#### Aufgaben
(a) Prüfen Sie anhand des Textauszugs zur Tumortherapie, ob die Aussagen (i) bis (iii) zutreffen, und belegen Sie jede Antwort mit den entscheidenden Worten des Textes. (i) Vor einer Strahlentherapie im Kopf-/Halsbereich ist eine zahnärztliche Sanierung zwingend erforderlich. (ii) Zähne mit zweifelhafter Prognose sollen erst nach Abschluss der Tumortherapie entfernt werden. (iii) Bei einer Chemotherapie wird auch nach der Zahl der Zyklen gefragt.
(b) Schreiben Sie den Textauszug zur Tumortherapie im Anschluss an seinen letzten Satz weiter.

#### Textauszug

========

Direkte Auswirkungen der Tumortherapie (Chemo-, Strahlentherapie, zielgerichtete Therapien, Antiresorptiva) auf die Mundhöhle und den Kieferknochen sind häufig und oft schwerwiegend. Beeinflusst Behandlungsplanung und Prognose dramatisch.
Schlüsselfragen & Vertiefung:
- „Hatten oder haben Sie eine Krebserkrankung? Wenn ja, welche Art von Tumor?“
- „Wann wurde die Diagnose gestellt?“
- „Welche Behandlungen wurden durchgeführt oder sind geplant?“ (Genaue Nachfrage!)
- Operation? (Wo? Gab es Komplikationen?)
- Chemotherapie? (Welche Medikamente [Zytostatika]? Wann? Wie viele Zyklen?)
- Strahlentherapie? (Wurde der Kopf-/Halsbereich bestrahlt? Wenn ja, wann und mit welcher Dosis, falls bekannt?)
- Andere Medikamente? (z.B. Antihormontherapie, Immuntherapie, zielgerichtete Therapien [„-nibs“, „-mabs“], Bisphosphonate/Denosumab bei Knochenmetastasen?)
- „Wie ist Ihr aktueller Status (in Remission, unter Therapie, palliativ)?“
Zahnärztliche Implikationen & Management:
- Prä-Therapeutische Sanierung: Vor Beginn einer Strahlentherapie im Kopf-/Halsbereich und vor Beginn einer Therapie mit hochdosierten IV-Bisphosphonaten oder Denosumab (onkologische Indikation) ist eine umfassende zahnärztliche Untersuchung und Sanierung zwingend erforderlich! Alle Zähne mit Infektionspotenzial oder zweifelhafter Prognose müssen vorher entfernt/saniert werden, um spätere Extraktionen im kompromittierten Bereich zu vermeiden!

========

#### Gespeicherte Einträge
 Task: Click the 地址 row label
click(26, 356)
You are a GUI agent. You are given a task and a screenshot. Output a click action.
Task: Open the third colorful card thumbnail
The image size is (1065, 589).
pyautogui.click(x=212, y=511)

========

#### Antworten in Reihenfolge
(a)
(i) Ja: „Vor Beginn einer Strahlentherapie im Kopf-/Halsbereich und vor Beginn einer Therapie mit hochdosierten IV-Bisphosphonaten oder Denosumab (onkologische Indikation) ist eine umfassende zahnärztliche Untersuchung und Sanierung zwingend erforderlich!“
(ii) Nein: „Alle Zähne mit Infektionspotenzial oder zweifelhafter Prognose müssen vorher entfernt/saniert werden“
(iii) Ja: „Wie viele Zyklen?“

(b)
- Folgen der Kopf-/Hals-Bestrahlung:
- Xerostomie: Oft schwer und permanent durch Schädigung der Speicheldrüsen -> massiv erhöhtes Risiko für Strahlenkaries (typischerweise zervikal/inzisal).
- Mukositis: Schmerzhafte Entzündung der Schleimhäute während und nach der Bestrahlung.
- Geschmacksverlust/-veränderung.
- Osteoradionekrose (ORN): Schwere Komplikation mit freiliegendem, nekrotischem Knochen nach Trauma (v.a. Extraktion) im bestrahlten Kieferbereich. Heilung extrem schwierig. Extraktionen im bestrahlten Knochen sind hochriskant und sollten möglichst vermieden werden! Wenn unvermeidbar: Nur unter besonderen Kautelen (Antibiotikaschutz, ggf. hyperbare Oxygenierung [HBO] – Planung durch MKG-/Oralchirurgen).
- Management: Lebenslange, engmaschige zahnärztliche Betreuung! Intensive Prophylaxe (PZR alle 3 Monate), tägliche hochdosierte Fluoridierung (Gel/Schiene), Speichelersatzmittel, Ernährungsberatung.
- Folgen der Chemotherapie:
- Mukositis: Häufig, schmerzhaft. Management: Spülungen, Schmerztherapie.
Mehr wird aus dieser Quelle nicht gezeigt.